This is…home. Top floor apartment, left-hand side.
If you suddenly came up behind me and shouted “Where do you live?!”–I swear the first image that would pop into my head would be this one. 6A Old Hickory Drive, Albany, New York. We moved in here when I was in grade school and moved out when I went off to college.
The other day I went back there to take a nostalgic look around. And amazingly, it was exactly as I had remembered it–except, of course, that everything had magically shrunk in size. But the houses were the same (my door used to be painted green, though, not red.) The quiet road where I learned to ride a bike, the sidewalks I played hopscotch on–yes, indeed, we really did play hopscotch. Quite the weird time-portal experience. Everything the same.
Except the trees were bigger.
Like me, the trees are taller and a lot wider in girth than they were forty years ago. Forty years–not much in the life of a tree, an enormous chunk of a human life. Old Hickory Drive is still lined, just as I remembered it, with beautiful trees. On each side of Old Hickory Drive is a stately row of–well, hickory trees, you’d think.

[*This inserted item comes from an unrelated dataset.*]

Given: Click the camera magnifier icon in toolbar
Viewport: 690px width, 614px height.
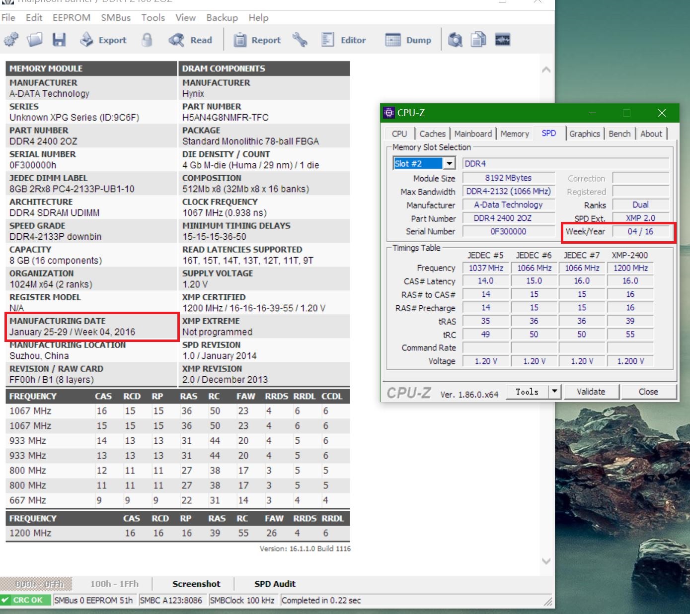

But when I returned to my ancestral halls, I discovered that I had grown up in the shade of a…red oak. There is not a single hickory to be found on Old Hickory Drive.

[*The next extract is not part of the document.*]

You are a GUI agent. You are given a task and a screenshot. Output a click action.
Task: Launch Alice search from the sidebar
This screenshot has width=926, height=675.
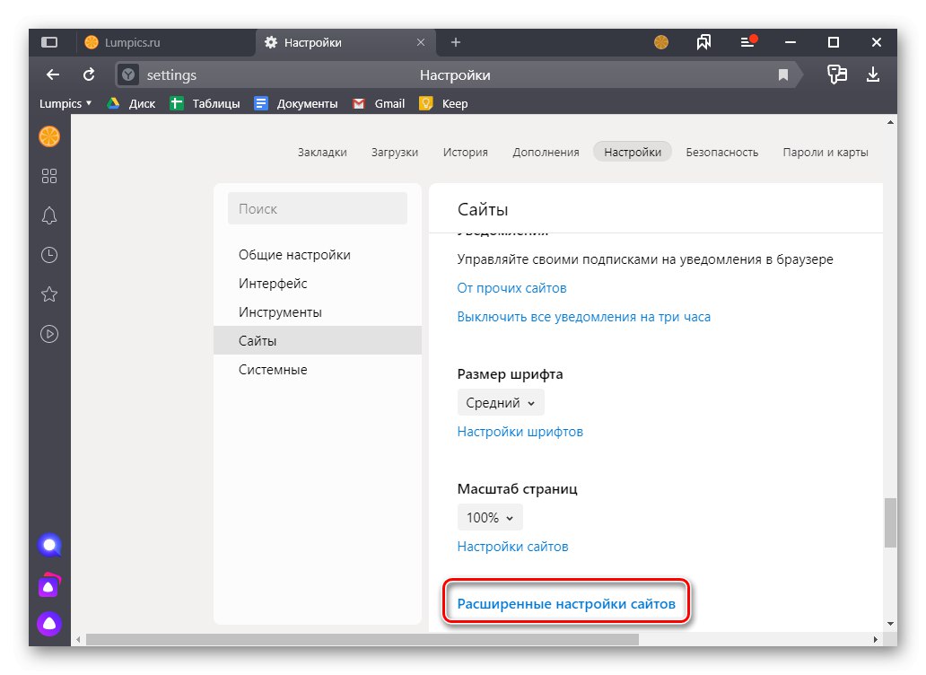[49, 545]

When I was growing up, running under these branches many thousands of times, it never occurred to me to wonder what kind of tree it was. As a typical suburban kid, I always assumed that there were two kinds of trees: Christmas Trees and Others. The notion of identifying trees, giving names to them, wondering if they were elms or oaks or maples, never crossed my mind–a tree was a tree was a tree.
The oak and I were youngsters together, and the oak is still a mere baby of oh, I’d guess maybe seventy or so–that’s not much in the life of an oak, long-lived trees that can see centuries pass. Some red oaks have made it to the half-millennium mark, five hundred years. Unlike me, this tree has potentially centuries in front of it, but it’s busting out of the narrow space between the sidewalk and the street that was allotted to it when it was a mere sapling. The roots must stretch far below the pavement, under the sidewalks and across the road.
Like me, the oak has outgrown the cozy old homestead, but the tree can’t move to a bigger and better location.
It was nice to visit the old neighborhood, and good to finally learn the name of my old friend.
LOL! (Old Red Oak Drive?) Have delivered papers in your neighborhood!